Jakarta - "As Christians in Indonesia we are a minority, but we must be a creative minority capable of promoting the Pancasila , as well as correctly presenting our identity of good Catholic citizens": said Fr. Felix Supranto, priest of the Congregation for the Sacred Hearts of Jesus and Mary , introducing the general reflection in front of the Plenary Assembly of Indonesian Bishops, in Jakarta from 6 to 16 November, focusing on the theme "To become a relevant and significant Church: the Church's call to purify the world".
As Fides learns, Fr. Supranto, engaged in the documentation department of the Bishops' Conference, introduced the first three days of study, dedicated to the current state of the nation, to the challenges of the present political momentum, projected towards the 2018 administrative elections, with a view to understanding and promoting the participation of Catholics in public life. Among other speakers, there were also Christian leader Jeirry Sumampaw, representative of the Communion of Indonesian Churches, and Alisa Rahman Wahid, the eldest daughter of former Indonesian President Abdurrahman Wahid , and today active in the "Wahid Foundation".
According to Sumampaw, an attempt is being made in the Indonesian nation to weaken the Pancasila by some parties and social groups. That is why he invited Catholic Bishops to help members of their respective communities so that they "are not only spectators of this process but are active supporters of the values of the Charter".
Alisa Rahman noted that in the last 12 years there has been an increasing number of incidents and violent episodes, a sign of religious intolerance, and factors such as discrimination, exclusivity, religious extremism and terrorism have become more visible in society, at the expense of coexistence. In this context, "we need the stronger role of religious leaders, especially in responding to predictable unexpected situations", said the Muslim leader.
The Bishops therefore discussed the role of the Catholic community in the application of the Pancasila. And, as observed by Franciscan Fr. Peter C. Aman, director of the "Justice and Peace" Commission of Friars Minor and professor of Christian Moral at the Philosophy School of Driyarkara, Jakarta, "the Catholic Church in Indonesia does not lose hope and the idea of promoting unity, justice, integrity and religious social harmony of the nation". "The Church - he said - must remain 'lumen gentium' and live its role in the modern world by integrating the joys and hopes, pains and anxieties of Indonesian society", said Fr. Aman citing the conciliar document "Gaudium et spes".
To give an effective contribution to the respect and promotion of the Pancasila, according to Fr. Aman, the Church is called to engage with all men of good will, in public areas and institutions. "To be significant in the world, especially in Indonesia", the Franciscan affirmed, "the Church must seek to purify and optimize its mission of sanctifying the world, also contributing to the values embodied in the Pancasila".

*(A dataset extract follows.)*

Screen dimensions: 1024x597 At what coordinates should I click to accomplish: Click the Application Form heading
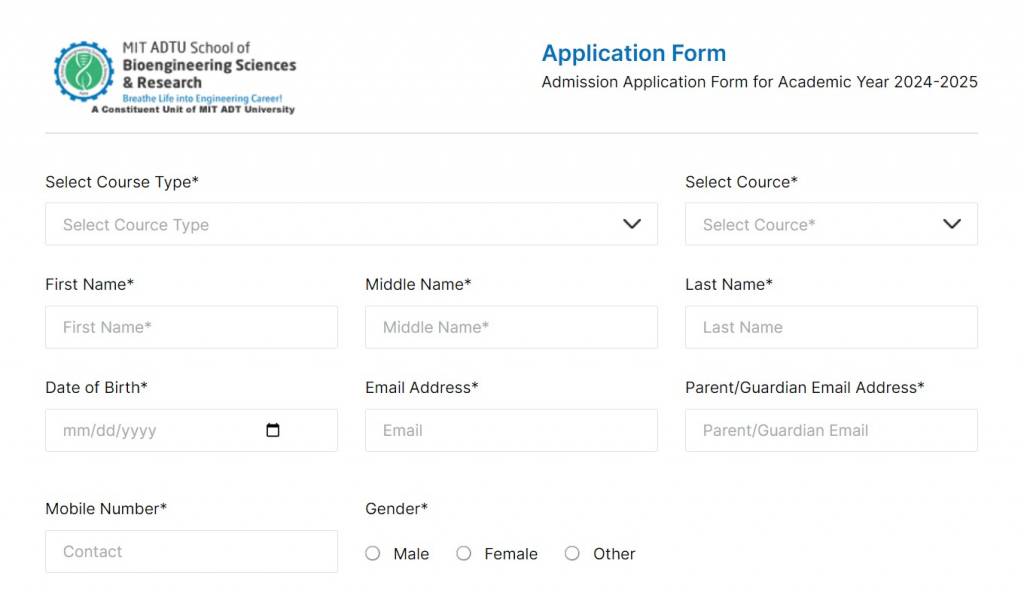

Inviting Pastors to "have the smell of sheep" - according to Pope Francis’ expression - Fr. Aman recalled the mission of Indonesian Catholics "to engage in sincere dialogue and sharing in a pluralistic society, without wanting to dominate or assert oneself, but trusting in the realization of unity". That is why it is useful to encourage Christian laity to enter politics, economy and government structures, he said.